I’m not evading the question, because there isn’t a question to evade. Practical issues do have practical answers, “Vox”, but you don’t seem to understand the practical implications of mass deportation. Your risible proposal to hire a lot of buses as if that’s the only component of a mass deportation scheme shows that you have little to no understanding of what you’re talking about.

“There isn’t a question to evade.” That’s not just evasion, it’s an outright lie. Of course there are other practical issues. There always are. The aliens have to be identified. The bus drivers have to be hired. The contracts for provisioning the buses have to be awarded. Congress doesn’t even have to pass a law, it merely has to leave the states and localities alone to do what they want. But all of these issues are easily resolved in theory, and in any case, Merkur characteristically avoids spelling out what he believes to be the practical implications he mentions. It’s so much easier to simply assert that I don’t understand the complexity of logistics, which should provide regulars who were here two summers ago no little amusement.

Since Merkur so enjoys picking nits, I’ll note that I never said anything about hiring buses, but rather proved that the government could afford to PURCHASE 80,000 expensive 12-passenger luxury coaches, complete with sleeping berths and TV lounges, for less money than they are currently losing on the illegal alien tax-benefit delta in a single year.

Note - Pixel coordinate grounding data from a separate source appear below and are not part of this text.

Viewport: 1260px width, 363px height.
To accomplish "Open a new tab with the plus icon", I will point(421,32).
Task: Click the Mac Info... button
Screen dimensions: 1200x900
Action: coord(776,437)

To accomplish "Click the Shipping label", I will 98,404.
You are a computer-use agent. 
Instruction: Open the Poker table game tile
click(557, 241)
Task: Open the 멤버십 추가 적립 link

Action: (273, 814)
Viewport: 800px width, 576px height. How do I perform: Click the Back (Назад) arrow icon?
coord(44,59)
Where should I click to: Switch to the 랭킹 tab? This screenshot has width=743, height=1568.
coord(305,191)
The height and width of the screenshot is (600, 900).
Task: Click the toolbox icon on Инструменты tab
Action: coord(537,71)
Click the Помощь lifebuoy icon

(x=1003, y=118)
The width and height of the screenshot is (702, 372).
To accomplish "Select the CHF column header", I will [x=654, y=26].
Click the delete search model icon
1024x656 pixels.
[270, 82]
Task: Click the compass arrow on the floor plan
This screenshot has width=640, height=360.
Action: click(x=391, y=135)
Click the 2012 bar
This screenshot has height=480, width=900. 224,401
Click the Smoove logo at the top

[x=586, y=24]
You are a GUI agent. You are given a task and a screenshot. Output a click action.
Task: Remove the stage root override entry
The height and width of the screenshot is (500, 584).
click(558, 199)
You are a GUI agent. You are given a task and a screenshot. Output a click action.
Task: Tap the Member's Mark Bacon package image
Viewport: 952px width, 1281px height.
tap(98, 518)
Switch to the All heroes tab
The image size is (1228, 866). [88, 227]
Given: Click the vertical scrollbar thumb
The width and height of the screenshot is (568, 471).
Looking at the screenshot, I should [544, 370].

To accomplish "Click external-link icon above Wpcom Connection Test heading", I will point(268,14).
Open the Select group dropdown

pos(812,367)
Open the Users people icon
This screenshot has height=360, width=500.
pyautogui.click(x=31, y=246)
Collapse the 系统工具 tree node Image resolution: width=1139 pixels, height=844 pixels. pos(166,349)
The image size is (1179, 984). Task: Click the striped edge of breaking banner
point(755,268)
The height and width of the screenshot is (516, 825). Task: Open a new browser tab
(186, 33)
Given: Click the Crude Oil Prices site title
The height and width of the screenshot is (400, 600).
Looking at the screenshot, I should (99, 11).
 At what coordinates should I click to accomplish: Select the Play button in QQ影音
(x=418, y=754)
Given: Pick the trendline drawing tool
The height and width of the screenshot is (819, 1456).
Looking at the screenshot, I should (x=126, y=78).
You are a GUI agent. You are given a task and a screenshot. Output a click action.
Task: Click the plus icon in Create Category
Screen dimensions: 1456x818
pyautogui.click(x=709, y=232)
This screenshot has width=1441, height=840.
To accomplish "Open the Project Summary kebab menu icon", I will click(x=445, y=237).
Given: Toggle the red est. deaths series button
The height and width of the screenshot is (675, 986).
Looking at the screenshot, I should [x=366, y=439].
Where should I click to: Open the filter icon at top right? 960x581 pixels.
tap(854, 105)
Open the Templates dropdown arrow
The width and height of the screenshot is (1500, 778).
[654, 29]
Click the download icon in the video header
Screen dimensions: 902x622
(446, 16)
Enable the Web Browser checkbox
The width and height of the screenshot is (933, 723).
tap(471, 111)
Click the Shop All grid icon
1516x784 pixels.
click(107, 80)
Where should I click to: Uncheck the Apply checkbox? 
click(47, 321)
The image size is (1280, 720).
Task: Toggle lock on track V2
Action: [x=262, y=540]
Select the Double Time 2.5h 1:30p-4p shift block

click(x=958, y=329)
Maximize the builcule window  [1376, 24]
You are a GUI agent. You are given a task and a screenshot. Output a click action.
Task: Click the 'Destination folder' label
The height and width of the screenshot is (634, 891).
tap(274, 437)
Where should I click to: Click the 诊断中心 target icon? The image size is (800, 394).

It is possible, it isn’t realistic, and in most cases it does require an approach which disregards the lives and dignity of the deportees. The reason it is unrealistic is not because it is logistically impossible, but because to carry it out would require certain conditions to be in place which are simply not in place – just like a pole-vaulting Vox.

I first note Merkur attempts to sneak a weaselly insinuation that human lives are somehow at stake despite his awareness that they’re not. And obviously, we’ll avoid the “most cases” that require disregarding “the lives and dignity” of the deportees and utilize one of the cases which he admits do not. Although I suppose that an approach which involves comfy coaches and catering might lead to a risk of increased heart disease; perhaps we should equip the TV lounges with a PS/2 and a DDR dancepad too.

However to ask such a question would only compound the vacuity of your reasoning – for it is not a question of what is physically possible, but a question of whether you would even pick up the pole to begin with.

Merkur here is referring to the “certain conditions which are simply not in place”, which involves the politicians currently in office. But this brings us full circle, since the entire discussion began with George Bush’s declaration that the deportation of 12 million illegals was “unrealistic”. Merkur’s argument boils down to a tautology: our politicians say we can’t deport aliens because our politicians say we can’t. Brilliant stuff, clearly it’s way over the average individual’s capacity to comprehend, let alone mine. If mass deportation of criminals is “unrealistic” as long as George Bush is in the White House and anti-American politicians control the House and Senate, whatever could the solution to that intractable problem possibly be?

So, last chance, Merkur. You’ve avoided answering the question twice already. You’ve split hairs, lied and made demonstrably false accusations. You’ve been empirically proven conclusively wrong. Now, you have three choices. You can either admit you’re wrong on this issue and survive to fight the next one, you can answer the question of how high “Vox Day” can be realistically expected to vault and list those practical implications that show my lack of understanding, or you can go away.

I don’t really care which option you choose, but don’t bother with any more evasions, obfuscations and accusations, they’ll simply be deleted.